Texto:

--------------------------------

El título parece un misticismo, y estuve a punto de escribir strada, así, a lo italiano, porque de tan poco socorrida no recordaba que existiera la palabra en español. Uno va por el camino, por la carretera, por la vía o por la senda, pero casi nunca se percibe la estrada, el atanor por el que la vida se decanta en busca de sentido, como en aquella película de Fellini.
En Camagüey, por ejemplo, hay una plaza de San Juan, una calle de San Pablo y todo el santoral en las arterias inundadas de perros, gatos, mendigos, gente pobre y cansada de la vida, esperando el deux ex machina que los libere de este ciclo terrestre.
También hay gente muy devota, que bautiza a sus hijos con el nombre de un papa, como le ocurrió al fotógrafo Juan Pablo Estrada Rodríguez.
Pero sería mejor definir a las personas en dos grupos: unos, los que conscientemente posan cuando el fotógrafo Juan Pablo Estrada Rodríguez les apunta con su cámara en plena calle; otros, los que fingen indiferencia o enojo y se niegan a participar del instante decisivo del que probablemente nunca verán el resultado. Estos últimos son los mejores —o al cabo son un solo grupo— porque vienen a demostrar que todo, absolutamente todo, es pasto y carne de fotografía.
Para el que no lo sabe: los fotógrafos son criaturas polifémicas, que resumen en un único ojo insaciable la coincidencia de los opuestos: luz y sombra, realidad y misterio, hasta que la mirada —algunos dicen la visión— se les hincha de tal manera que tienen que confiar a un aparato embalsamador lo que han visto en formas, colores y significados.
El pez de la idea no los atormenta tanto con sus coletazos de asociaciones, sino por la escama que se desprende y comienza a chispear como un flash interno.
A Juan Pablo Estrada Rodríguez lo hemos hallado pescando en la materialidad cubana como otro testimoniante del naufragio, incluso con el doble atrevimiento del artista y el hombre cívico, en una lucha con la geometría de la realidad que se convierte, a un mismo tiempo, en denuncia y manifiesto.

--------------------------------

Datos proporcionados:

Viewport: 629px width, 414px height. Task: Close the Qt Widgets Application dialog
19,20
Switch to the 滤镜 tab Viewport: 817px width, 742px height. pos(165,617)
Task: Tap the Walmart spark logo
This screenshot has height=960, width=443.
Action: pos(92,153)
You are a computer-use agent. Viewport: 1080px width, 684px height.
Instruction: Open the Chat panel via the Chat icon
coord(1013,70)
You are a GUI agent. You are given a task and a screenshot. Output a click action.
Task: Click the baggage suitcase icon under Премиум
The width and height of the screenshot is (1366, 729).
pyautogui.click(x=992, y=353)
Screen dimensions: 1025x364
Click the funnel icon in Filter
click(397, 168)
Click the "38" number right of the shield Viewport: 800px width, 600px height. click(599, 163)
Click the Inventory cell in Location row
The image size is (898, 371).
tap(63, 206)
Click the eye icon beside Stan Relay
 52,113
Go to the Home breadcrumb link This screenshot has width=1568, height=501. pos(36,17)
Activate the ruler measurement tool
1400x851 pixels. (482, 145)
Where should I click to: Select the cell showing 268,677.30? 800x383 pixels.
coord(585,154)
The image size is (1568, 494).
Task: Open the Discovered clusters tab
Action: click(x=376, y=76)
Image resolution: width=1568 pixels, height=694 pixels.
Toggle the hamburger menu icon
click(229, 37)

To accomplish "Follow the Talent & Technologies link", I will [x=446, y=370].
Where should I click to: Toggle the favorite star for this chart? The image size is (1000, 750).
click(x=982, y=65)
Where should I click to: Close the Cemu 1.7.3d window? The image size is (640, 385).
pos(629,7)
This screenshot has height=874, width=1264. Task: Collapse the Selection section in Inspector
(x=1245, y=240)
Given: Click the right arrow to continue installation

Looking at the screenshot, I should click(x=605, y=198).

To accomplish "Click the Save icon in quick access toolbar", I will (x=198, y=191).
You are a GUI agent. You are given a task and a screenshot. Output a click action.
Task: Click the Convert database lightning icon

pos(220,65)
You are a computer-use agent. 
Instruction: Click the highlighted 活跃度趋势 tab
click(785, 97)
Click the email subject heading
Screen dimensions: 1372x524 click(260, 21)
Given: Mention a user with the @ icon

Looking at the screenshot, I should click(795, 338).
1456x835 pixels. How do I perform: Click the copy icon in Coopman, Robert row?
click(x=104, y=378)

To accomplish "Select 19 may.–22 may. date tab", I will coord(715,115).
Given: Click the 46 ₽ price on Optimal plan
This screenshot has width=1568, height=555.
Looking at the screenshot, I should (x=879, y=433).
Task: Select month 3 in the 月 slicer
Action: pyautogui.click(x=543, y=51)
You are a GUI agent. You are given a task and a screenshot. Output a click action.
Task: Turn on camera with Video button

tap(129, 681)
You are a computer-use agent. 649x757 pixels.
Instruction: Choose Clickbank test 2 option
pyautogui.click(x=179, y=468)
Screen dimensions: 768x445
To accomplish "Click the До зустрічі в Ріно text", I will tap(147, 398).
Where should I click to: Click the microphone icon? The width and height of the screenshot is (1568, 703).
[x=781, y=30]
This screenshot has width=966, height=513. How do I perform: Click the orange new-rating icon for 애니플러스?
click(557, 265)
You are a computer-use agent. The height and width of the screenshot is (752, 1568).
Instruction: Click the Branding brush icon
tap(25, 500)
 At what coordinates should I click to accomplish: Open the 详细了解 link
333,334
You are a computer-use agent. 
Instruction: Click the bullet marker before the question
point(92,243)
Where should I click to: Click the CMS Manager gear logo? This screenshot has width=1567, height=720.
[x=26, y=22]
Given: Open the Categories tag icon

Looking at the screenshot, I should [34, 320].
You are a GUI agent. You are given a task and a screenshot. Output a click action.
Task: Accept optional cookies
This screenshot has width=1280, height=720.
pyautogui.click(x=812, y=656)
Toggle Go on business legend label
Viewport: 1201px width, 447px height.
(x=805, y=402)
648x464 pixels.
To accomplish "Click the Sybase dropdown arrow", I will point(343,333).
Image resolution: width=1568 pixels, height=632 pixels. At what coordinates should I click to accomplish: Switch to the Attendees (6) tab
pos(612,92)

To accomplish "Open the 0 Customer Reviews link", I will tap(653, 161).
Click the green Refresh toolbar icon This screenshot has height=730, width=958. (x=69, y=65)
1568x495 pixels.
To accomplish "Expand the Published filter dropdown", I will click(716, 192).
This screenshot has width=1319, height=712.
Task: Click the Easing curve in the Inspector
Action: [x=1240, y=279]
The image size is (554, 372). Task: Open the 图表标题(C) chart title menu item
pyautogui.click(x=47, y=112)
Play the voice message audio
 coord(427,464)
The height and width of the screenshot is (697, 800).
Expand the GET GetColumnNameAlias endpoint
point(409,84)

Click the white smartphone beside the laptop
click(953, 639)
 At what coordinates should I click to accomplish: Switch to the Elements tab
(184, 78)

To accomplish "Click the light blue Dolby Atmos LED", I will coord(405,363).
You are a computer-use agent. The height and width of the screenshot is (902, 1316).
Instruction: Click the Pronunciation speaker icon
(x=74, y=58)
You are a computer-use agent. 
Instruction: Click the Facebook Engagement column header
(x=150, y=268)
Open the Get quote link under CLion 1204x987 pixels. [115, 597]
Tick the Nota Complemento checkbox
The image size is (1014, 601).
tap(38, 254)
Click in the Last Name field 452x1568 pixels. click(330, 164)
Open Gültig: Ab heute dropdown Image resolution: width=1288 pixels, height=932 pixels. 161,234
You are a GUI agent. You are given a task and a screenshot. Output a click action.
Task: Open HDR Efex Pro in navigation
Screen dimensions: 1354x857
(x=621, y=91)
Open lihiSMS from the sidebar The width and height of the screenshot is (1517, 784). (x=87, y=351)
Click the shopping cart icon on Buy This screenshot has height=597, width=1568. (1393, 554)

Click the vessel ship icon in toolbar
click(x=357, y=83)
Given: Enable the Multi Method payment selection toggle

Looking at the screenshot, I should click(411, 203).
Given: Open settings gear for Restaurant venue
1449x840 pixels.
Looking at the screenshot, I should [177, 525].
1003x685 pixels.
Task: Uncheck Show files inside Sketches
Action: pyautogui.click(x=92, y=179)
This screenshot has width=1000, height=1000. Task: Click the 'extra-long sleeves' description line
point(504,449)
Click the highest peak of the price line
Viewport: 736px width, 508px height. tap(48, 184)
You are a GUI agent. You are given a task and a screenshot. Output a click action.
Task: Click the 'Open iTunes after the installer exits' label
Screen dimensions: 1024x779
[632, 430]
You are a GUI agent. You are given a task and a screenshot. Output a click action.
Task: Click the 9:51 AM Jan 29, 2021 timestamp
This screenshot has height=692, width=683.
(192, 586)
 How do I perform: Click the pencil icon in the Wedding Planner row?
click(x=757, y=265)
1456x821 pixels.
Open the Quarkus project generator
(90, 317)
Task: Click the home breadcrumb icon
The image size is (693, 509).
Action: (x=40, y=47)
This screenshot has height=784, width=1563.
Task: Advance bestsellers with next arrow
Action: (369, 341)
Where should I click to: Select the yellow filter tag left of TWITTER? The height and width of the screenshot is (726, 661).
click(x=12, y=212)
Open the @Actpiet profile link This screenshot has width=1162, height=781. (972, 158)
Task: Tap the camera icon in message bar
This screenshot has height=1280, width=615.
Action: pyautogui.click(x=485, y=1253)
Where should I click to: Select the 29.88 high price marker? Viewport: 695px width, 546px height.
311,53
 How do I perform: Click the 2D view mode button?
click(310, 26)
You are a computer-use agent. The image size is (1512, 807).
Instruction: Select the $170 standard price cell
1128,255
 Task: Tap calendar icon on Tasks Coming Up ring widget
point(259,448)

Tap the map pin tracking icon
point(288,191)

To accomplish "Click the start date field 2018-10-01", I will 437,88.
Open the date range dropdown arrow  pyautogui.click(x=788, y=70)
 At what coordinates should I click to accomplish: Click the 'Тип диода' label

--------------------------------

Actividad 1:
Responde estas preguntas sobre el texto acerca del fotógrafo Juan Pablo Estrada Rodríguez:
(a) ¿Qué palabra, a lo italiano, se estuvo a punto de escribir en el título?
(b) ¿Qué plaza y qué calle de Camagüey se nombran?
(c) ¿Qué clase de criaturas son los fotógrafos, según el texto?
Actividad 2: Reproduce sin cambios el fragmento del texto sobre el fotógrafo Juan Pablo Estrada Rodríguez. Empieza en las palabras "El pez de la" y termina después de "denuncia y manifiesto.".
Actividad 3: Prosigue el texto sobre el fotógrafo Juan Pablo Estrada Rodríguez a partir del punto en que termina.

Respuesta 1:
(a) Strada.
(b) La plaza de San Juan y la calle de San Pablo.
(c) Criaturas polifémicas.

Respuesta 2:
El pez de la idea no los atormenta tanto con sus coletazos de asociaciones, sino por la escama que se desprende y comienza a chispear como un flash interno.
A Juan Pablo Estrada Rodríguez lo hemos hallado pescando en la materialidad cubana como otro testimoniante del naufragio, incluso con el doble atrevimiento del artista y el hombre cívico, en una lucha con la geometría de la realidad que se convierte, a un mismo tiempo, en denuncia y manifiesto.

Respuesta 3:
Sin embargo, lo que a mi juicio distingue a sus fotografías es esa puesta en abismo —quizás reflejo involuntario del ojo adiestrado— que nos regala una ironía inusual, suave, humilde, se diría que propia de las gentes y las cosas que retrata. Sí, porque a Juan Pablo le interesa la pobreza —no es noticia tratándose de un fotógrafo cubano—, pero una pobreza que puede ser elevada a la dignidad y la opulencia de sus fotos por esa intervención del creador, con minúsculas, como una analogía del Creador de todas las imágenes.
En el álbum Strada (Grupo Ánima Editores, 2021) se reúnen varias de sus mejores fotos, como también en la prensa independiente cubana, en sus redes sociales y aquí mismo, donde su visualidad se ha vuelto costumbre y sello. Nótese que Juan Pablo es consciente del designio en su apellido, y titula las fotos con nombres de calles: Jovellar, Calzada, Línea, Carretera Central, República, San Martín, Cuba… No acude a ese recurso hipertrillado del arte contemporáneo de calzar con el título la cojera de la obra. No le hace falta.
Hablan por él esos sujetos descubiertos en pleno tránsito, los objetos dispuestos en una arquitectura apetecible para el ojo, las ruinas que de pronto se levantan cuando las vemos en las fotos, para de nuevo caer en el momento en que apartamos la vista. Todo el espíritu de la pobreza y la pobreza del espíritu que un día heredarán el Reino y que por ahora nos encontramos en la estrada.